Quella “frittata” sfuggita all’ex presidente del Consiglio Romano Prodi parlando del lavoro svolto dall’amico Giuliano Pisapia per un apparentamento elettorale col Pd di Matteo Renzi è una rappresentazione tanto realistica quanto negativa dell’impresa inutilmente tentata dall’ex sindaco di Milano. Che nel migliore dei casi sarebbe stata appunto una frittata, niente di più: non certamente il massimo per un’operazione che si riprometteva di salvare la prospettiva di un nuovo centrosinistra dal naufragio elettorale di fronte alla concorrenza del centrodestra da una parte e dei grillini dall’altra, e al boicottaggio condotto di fatto dalla sinistra antirenziana appena affidatasi all’immagine del presidente del Senato Pietro Grasso.
La frittata piacerà magari a Prodi a tavola, ma non è un bel piatto da servire in politica, specie considerando le frittate offerte dallo stesso Prodi nelle sue due esperienze di governo: entrambe finite abbastanza male, a dieci anni di distanza l’una dall’altra.
Nel 1998 il professore emiliano cadde alla Camera dopo circa due anni e mezzo trascorsi a Palazzo Chigi, cioè a metà legislatura, per mano della sinistra bertinottiana già stanca di sostenerlo e del rifiuto dell’ex presidente leghista di Montecitorio Irene Pivetti di correre a votargli la fiducia, essendo presa dall’allattamento della figlia nata da poco. Il collante della maggioranza ulivista non era evidentemente dei migliori.
Nel 2008 il secondo governo Prodi cadde dopo meno di due anni dalla nascita. E a rovesciarlo non fu la corruzione di un senatore del centrosinistra addebitata giudiziariamente a Silvio Berlusconi, sia pure in modo non definitivo, ma la reazione del suo indagato ministro della Giustizia Clemente Mastella all’arresto della moglie presidentessa del Consiglio regionale della Campania. Fu un arresto disposto su richiesta della Procura della Repubblica di Santa Maria Capua Vetere per il solito procedimento destinato a dissolversi lungo la strada.
Ma più significativa della frittata sfuggitagli parlando della rinuncia di Pisapia a continuare le trattative politiche ed elettorali col Pd di Renzi è forse l’opinione espressa da Prodi che non si debba per questo considerare del tutto chiusa la partita. Evidentemente l’ex presidente del Consiglio ritiene che qualcosa possa essere ancora ritentata in quella stessa direzione, col medesimo Pisapia o con altri del suo ormai ex “campo progressista” che avranno voglia di sottrarsi alla corte dei “Liberi e uguali” di Grasso.
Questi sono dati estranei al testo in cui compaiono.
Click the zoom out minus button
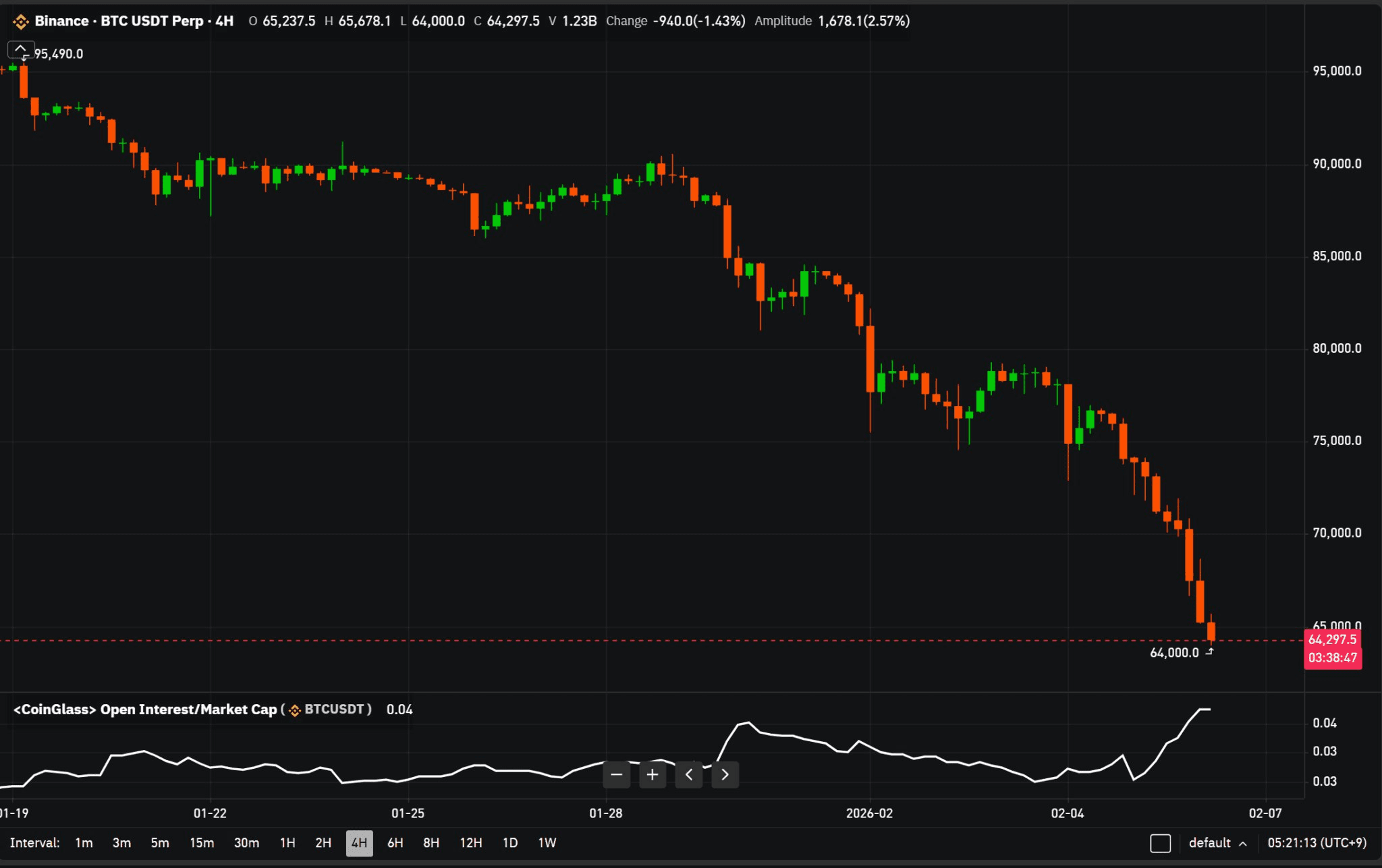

Anche il presidente del Senato, del resto, comincia ad avere i suoi problemi, nonostante il sorriso abituale col quale si muove. E sono problemi provenienti da una direzione davvero a sorpresa, vista l’accusa già rimediata da Grasso di essersi prestato a fare, all’età di quasi 73 anni, il “prestanome” di Massimo D’Alema, come ha scritto il vecchio, navigatissimo Emanuele Macaluso. Che conosce bene i compagni di una vita.
E’ tanto dalemiano da essere il direttore della rivista dei suoi “Italianieuropei” l’ex parlamentare Peppino Caldarola. Che ha appena confidato al Foglio di votare di certo, ma a malincuore, alle prossime elezioni la lista che gli proporrà Grasso. Di cui non gli vanno per niente bene il modo verticistico in cui è stato scelto a capo della nuova sinistra antirenziana e la provenienza dalla magistratura. Che allunga anche sul nuovo campo l’ombra del “giustizialismo” e della confusione che danneggiò il Pds-ex Pci nel passaggio dalla prima alla seconda Repubblica, venticinque anni fa, ai tempi delle indagini “Mani pulite” e della ghigliottina mediatica che ne derivò: prima ancora che si svolgessero i processi, e che molti imputati di corruzione, concussione e quant’altro venissero assolti, anche se il buon Peppino ha omesso di ricordarlo.